EverQuest II was nominated for "Best Massively Multiplayer Online Game" in GameSpot's Best and Worst of 2004 awards, and was runner-up for "Best Persistent World Game" in IGN's Best of 2004 awards, losing both to World of Warcraft. Computer Games Magazine named it the seventh-best computer game of 2004, with its editors declaring it an improvement "upon not only its own predecessor, but just about every predecessor out there". GameSpy granted EverQuest II the title of "Most Improved Game" during its 2006 annual PC awards due to the addition of PvP servers and the release of the Echoes of Faydwer expansion that same year. After adopting a free-to-play model in 2011, the title was named "Best Bang for the Buck" in Massively's annual awards that same year.

Aggregate score
| Aggregator | Score |
|---|---|
| Metacritic | 83/100 |

Review scores
| Publication | Score |
|---|---|
| Computer and Video Games | 9 / 10 |
| Game Informer | 8.5 / 10 |
| GamePro | 4 / 5 |
| GameSpot | 7.8 / 10 |
| GameSpy | 4/5 |
| IGN | 8.5 / 10 |
| PC Gamer (US) | 78% |
| Play | 7.5 / 10 |

===Sales and subscriptions===
EverQuest II reached 100,000 active accounts within 24 hours of release, which grew to over 300,000 two months later in January 2005. As of 2012, the game had an estimated subscriber peak of 325,000 achieved sometime in 2005. As of September 2020, EverQuest II had 21,000 subscribers and 29,000 monthly active players.

==East Asian version==

EverQuest II: East (Simplified Chinese: "无尽的任务2: 东方版"; Traditional Chinese: "無盡的任務2: 東方版"; Korean: "에버퀘스트2: 이스트") was an alternate edition of EverQuest II, developed for the China, Taiwan and South Korea markets.

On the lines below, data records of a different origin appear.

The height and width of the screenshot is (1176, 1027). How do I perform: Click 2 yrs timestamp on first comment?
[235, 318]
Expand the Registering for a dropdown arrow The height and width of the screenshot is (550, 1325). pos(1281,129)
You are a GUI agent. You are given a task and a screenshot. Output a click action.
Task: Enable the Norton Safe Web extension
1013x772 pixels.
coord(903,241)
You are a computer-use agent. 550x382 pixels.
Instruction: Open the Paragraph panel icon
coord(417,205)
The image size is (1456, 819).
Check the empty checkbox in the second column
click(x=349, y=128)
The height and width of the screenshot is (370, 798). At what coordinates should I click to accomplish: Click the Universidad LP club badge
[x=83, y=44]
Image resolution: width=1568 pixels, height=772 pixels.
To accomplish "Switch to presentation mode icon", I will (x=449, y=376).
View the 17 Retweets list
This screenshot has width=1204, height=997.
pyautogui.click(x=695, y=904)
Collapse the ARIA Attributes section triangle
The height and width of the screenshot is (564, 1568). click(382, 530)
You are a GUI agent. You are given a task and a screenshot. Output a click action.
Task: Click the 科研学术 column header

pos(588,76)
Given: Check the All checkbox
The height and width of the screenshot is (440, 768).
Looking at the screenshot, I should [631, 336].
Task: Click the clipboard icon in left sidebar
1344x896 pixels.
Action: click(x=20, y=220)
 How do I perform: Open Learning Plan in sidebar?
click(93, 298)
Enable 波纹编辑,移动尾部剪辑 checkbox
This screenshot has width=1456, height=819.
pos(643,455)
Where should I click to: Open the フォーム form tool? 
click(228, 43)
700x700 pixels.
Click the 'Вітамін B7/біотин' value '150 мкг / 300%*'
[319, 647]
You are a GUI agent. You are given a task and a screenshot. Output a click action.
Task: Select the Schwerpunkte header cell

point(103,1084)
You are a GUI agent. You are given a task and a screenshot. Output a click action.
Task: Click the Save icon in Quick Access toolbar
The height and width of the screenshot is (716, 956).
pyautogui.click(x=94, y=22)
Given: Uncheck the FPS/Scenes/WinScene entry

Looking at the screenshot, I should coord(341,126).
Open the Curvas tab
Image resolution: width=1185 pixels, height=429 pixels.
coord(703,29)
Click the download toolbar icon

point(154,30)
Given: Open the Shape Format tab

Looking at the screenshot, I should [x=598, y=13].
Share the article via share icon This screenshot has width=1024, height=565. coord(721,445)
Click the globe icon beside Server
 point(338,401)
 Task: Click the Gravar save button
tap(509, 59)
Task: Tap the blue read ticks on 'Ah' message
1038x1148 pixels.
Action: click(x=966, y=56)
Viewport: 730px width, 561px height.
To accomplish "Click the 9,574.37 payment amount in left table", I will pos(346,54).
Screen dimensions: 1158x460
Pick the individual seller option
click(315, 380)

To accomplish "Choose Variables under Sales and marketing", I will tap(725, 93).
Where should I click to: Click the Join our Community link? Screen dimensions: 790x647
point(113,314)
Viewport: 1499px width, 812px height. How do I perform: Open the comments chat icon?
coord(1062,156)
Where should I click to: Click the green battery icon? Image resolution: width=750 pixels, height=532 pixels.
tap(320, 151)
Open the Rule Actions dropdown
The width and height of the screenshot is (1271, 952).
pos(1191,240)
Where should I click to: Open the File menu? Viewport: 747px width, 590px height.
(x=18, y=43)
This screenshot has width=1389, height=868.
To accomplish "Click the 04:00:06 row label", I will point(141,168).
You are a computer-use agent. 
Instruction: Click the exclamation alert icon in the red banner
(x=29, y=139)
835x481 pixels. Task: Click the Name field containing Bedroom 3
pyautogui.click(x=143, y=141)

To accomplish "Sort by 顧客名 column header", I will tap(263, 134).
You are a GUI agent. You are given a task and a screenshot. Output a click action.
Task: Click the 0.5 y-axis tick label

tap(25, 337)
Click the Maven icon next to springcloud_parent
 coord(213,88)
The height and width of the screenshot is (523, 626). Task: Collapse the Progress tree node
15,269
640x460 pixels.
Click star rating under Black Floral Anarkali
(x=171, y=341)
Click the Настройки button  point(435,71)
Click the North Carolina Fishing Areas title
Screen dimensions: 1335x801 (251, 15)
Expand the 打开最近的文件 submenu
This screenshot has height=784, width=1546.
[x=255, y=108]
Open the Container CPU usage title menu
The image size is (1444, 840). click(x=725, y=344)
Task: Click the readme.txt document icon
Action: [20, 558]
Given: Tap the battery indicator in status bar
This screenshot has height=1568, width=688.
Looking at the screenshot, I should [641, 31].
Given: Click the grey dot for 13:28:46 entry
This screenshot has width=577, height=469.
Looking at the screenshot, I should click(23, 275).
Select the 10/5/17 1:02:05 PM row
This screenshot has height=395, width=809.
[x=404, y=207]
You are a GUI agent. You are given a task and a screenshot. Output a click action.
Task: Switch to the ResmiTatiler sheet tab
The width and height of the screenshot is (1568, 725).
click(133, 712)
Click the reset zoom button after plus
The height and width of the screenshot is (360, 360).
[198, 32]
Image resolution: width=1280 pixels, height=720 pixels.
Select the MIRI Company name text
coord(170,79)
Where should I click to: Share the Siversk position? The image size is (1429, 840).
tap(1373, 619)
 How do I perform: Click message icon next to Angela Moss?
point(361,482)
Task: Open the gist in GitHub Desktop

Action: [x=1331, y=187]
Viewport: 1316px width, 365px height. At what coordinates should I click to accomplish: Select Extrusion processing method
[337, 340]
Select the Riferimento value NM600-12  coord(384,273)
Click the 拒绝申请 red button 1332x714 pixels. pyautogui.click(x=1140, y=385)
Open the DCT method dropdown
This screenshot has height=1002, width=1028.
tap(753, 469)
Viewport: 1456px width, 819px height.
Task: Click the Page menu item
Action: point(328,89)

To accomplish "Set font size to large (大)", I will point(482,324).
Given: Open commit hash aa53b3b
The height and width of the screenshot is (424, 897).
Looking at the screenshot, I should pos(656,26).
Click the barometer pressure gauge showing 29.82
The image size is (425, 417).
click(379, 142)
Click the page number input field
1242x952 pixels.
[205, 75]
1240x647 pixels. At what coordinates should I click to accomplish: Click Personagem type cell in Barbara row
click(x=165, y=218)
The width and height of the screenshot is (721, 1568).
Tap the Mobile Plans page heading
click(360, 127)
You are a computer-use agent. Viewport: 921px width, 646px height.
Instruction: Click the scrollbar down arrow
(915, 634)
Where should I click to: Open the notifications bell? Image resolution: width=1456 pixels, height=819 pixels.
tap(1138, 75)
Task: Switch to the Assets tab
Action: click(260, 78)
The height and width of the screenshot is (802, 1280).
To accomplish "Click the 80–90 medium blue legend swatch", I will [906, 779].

Sony Online Entertainment developed and shipped EverQuest II: East to East Asia in April 2005. There were some proprietary missions for EverQuest II: East. Sony Online Entertainment developed a separate character model for EverQuest II: East called "SOGA Model", which it also imported to the original version on LiveUpdate 16 on November 9, 2005.

EverQuest II: East used settings similar to those from the original version. Gamania and SOE added some entities and quests only for the Eastern Version, unlike SOE's servers. In EverQuest II: East, players could name their character in their local language. In EverQuest II: East, most dialogue continued to use English, except the novice tutorial. Gamania localized the novice tutorials as a special feature of EverQuest II: East.

Because of the bad reputation of localization, EverQuest II: East failed in Asia. Gamania declared its termination on March 29, 2006. All Chinese accounts were transferred to the Mistmoore server, all Taiwanese accounts to the Najena server and all Korean accounts to Unrest.